Some languages used adaptive or overridden operator to perform a task depending on the operands - for example in Java, the "+" operator adds numbers, but concatenates strings, and in PHP the == operator compares numbers or strings, depending on the operand types. But in Perl 5, it's often up to the programmer to decide between a series of operators - the "+" always adds numbers and "." concatenates strings, with Perl converting the incoming data to the type needed for the operation, for example.

The need for careful choice of operator also applies for comparisons in Perl 5:
== != < <= > and >= compare numbers
eq ne lt le gt and ge compare text strings
=~ and !~ match a string against a pattern.
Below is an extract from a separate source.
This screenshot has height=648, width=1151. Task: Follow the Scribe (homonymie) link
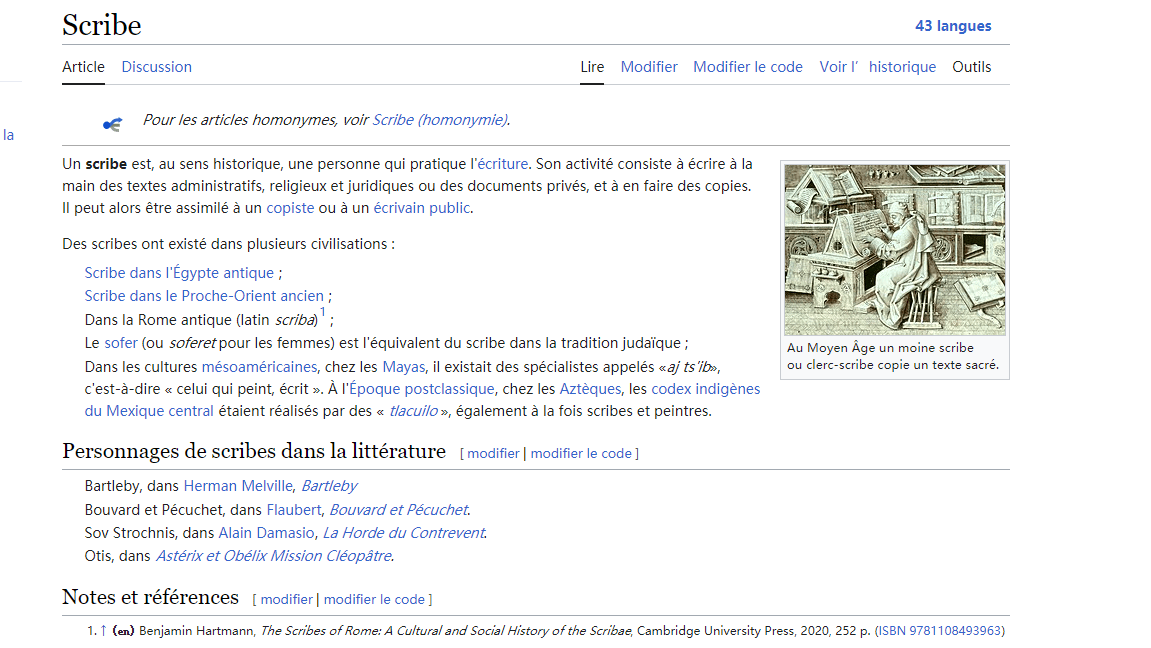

Matching a string against a pattern (known as a regular expression) is a very powerful feature indeed of Perl. Regular expressions originated in utilities such as grep, awk, sed and vi, and were then extended in egrep. With Perl, they have been extended even further - MUCH further - and they're at the heart of the language. It's said the imitation is the sincerest form of flattery, and you'll find Perl style regular expressions elsewhere too - in languages such as Java, Python and PHP.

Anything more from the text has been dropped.